[Records drawn from a dataset]
>>>>

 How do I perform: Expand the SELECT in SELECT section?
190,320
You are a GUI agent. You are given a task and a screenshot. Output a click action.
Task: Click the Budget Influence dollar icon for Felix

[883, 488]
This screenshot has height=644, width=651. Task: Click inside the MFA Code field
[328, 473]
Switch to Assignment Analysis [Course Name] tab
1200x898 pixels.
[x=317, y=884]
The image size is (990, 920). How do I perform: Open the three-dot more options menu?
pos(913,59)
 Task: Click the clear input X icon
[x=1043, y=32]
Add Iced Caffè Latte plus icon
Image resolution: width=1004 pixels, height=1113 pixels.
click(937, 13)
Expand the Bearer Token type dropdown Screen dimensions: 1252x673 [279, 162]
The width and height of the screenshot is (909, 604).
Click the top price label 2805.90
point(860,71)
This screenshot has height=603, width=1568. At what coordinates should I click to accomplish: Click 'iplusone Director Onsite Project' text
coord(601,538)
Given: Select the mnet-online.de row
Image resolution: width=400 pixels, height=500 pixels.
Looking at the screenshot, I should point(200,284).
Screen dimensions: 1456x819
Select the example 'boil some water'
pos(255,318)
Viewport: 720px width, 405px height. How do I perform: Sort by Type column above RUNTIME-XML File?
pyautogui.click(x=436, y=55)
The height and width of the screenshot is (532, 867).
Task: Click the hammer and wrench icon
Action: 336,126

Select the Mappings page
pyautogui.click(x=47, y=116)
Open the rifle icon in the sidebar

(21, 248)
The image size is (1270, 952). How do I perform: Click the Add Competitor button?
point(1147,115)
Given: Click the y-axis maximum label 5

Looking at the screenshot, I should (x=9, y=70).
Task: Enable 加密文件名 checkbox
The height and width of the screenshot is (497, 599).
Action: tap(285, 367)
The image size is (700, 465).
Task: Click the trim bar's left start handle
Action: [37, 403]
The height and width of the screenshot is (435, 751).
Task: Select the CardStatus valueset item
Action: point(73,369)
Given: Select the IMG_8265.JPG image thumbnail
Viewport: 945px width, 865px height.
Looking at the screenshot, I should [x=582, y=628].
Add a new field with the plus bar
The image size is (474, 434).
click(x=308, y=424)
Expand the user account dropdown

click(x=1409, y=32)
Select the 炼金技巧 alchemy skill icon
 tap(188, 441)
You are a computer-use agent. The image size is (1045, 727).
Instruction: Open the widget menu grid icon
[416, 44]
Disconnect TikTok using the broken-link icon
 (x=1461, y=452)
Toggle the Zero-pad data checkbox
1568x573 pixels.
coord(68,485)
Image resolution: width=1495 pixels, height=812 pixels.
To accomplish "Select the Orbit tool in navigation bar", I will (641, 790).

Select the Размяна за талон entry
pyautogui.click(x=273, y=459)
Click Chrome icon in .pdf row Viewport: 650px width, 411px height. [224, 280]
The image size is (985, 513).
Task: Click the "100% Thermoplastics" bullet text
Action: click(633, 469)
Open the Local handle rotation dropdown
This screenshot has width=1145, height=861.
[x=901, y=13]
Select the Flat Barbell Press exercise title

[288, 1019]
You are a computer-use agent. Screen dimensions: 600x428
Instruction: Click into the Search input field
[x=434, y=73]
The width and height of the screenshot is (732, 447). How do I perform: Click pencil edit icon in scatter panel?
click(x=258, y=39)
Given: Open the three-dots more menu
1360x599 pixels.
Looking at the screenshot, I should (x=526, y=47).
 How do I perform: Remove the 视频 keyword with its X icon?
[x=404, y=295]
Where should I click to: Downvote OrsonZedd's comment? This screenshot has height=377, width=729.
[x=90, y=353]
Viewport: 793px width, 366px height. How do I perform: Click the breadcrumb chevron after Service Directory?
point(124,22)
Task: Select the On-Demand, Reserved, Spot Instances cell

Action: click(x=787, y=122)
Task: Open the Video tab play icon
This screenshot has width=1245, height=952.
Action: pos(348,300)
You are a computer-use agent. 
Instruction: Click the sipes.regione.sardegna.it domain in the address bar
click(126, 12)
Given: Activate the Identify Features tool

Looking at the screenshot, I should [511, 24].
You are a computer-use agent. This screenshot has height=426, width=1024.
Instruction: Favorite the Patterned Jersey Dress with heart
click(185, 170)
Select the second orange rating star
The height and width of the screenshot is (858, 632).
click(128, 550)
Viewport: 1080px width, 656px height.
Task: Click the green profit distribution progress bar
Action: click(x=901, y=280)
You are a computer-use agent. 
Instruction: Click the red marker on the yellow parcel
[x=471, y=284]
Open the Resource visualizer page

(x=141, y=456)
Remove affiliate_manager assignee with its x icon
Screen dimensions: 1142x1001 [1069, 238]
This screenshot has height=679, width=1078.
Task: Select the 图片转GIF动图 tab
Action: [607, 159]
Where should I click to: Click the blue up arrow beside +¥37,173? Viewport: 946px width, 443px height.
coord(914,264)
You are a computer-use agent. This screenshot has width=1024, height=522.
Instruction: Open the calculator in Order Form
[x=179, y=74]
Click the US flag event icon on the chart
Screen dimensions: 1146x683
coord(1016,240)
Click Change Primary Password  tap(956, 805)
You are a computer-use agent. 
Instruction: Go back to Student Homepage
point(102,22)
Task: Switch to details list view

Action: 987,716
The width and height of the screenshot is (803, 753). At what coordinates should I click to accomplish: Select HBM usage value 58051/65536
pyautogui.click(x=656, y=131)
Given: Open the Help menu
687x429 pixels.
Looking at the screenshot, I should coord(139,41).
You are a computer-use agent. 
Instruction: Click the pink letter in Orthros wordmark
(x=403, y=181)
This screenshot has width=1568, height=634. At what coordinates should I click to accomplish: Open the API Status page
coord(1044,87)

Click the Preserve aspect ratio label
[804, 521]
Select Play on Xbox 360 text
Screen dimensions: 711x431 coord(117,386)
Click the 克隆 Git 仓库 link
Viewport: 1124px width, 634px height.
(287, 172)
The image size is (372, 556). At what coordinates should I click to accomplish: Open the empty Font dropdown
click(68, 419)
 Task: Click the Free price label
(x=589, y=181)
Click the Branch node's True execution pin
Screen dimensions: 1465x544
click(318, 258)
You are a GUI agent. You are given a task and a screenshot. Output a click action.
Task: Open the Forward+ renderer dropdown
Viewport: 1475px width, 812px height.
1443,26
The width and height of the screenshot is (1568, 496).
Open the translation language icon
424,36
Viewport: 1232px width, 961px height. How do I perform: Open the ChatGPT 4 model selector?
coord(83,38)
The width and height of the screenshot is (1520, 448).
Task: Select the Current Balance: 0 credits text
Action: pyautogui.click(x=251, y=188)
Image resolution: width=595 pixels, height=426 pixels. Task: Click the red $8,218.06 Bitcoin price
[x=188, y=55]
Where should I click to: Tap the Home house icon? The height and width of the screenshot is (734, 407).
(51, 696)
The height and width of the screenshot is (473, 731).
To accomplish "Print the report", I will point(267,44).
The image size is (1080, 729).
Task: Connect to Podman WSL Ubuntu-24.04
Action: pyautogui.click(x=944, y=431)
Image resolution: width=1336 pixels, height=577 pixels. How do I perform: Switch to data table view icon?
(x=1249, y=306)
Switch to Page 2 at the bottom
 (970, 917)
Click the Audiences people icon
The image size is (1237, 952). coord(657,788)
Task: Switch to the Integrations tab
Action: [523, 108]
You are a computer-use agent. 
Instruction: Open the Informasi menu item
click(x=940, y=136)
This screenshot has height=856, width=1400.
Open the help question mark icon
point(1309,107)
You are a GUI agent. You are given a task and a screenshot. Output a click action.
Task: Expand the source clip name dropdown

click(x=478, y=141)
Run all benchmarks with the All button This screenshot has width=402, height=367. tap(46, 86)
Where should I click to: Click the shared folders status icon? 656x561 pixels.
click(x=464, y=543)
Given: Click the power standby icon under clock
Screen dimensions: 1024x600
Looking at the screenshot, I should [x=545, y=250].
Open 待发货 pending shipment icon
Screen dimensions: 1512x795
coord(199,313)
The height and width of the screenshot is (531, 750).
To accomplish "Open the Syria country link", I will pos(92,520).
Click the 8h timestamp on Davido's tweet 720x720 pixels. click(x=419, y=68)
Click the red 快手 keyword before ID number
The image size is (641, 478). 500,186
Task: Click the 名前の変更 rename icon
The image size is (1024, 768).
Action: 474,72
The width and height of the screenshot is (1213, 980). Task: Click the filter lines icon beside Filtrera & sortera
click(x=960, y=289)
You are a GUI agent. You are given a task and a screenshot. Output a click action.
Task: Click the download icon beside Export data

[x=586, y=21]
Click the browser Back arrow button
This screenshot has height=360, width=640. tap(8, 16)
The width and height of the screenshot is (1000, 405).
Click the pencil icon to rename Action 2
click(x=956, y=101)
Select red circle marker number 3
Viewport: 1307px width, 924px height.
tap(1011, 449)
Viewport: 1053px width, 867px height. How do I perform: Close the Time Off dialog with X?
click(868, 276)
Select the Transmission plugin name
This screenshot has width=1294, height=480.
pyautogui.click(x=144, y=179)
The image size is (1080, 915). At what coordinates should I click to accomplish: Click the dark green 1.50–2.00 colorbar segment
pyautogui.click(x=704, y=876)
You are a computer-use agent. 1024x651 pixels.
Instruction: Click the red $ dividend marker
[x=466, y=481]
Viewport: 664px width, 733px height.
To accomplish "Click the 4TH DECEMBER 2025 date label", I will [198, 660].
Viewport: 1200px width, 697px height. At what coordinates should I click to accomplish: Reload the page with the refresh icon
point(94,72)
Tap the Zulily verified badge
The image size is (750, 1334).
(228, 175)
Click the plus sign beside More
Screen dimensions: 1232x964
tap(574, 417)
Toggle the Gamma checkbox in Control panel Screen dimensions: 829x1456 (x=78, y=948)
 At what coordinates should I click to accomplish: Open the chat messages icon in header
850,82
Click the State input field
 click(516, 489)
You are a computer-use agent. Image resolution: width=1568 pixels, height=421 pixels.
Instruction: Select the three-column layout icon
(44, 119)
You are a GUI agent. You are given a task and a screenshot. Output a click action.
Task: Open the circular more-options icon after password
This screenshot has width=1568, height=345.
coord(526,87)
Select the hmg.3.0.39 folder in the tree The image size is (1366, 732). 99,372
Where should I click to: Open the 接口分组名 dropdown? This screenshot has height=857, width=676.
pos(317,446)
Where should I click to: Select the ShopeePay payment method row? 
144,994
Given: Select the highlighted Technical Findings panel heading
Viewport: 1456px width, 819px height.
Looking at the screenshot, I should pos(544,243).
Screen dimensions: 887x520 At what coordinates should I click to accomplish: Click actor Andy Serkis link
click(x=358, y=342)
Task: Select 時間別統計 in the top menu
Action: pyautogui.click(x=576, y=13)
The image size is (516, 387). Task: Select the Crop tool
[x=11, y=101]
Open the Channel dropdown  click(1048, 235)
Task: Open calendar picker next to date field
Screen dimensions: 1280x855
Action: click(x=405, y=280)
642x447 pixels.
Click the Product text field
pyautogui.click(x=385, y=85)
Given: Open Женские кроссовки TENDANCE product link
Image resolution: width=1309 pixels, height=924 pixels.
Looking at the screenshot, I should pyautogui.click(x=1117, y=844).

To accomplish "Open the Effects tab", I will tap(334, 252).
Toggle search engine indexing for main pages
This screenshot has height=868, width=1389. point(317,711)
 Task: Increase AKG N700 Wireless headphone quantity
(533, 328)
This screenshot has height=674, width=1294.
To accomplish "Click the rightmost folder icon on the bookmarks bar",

<<<<

Required action :: Within the records above, how many lines include the word "checkbox"? State the number by itself.

Solution to this exercise :: 3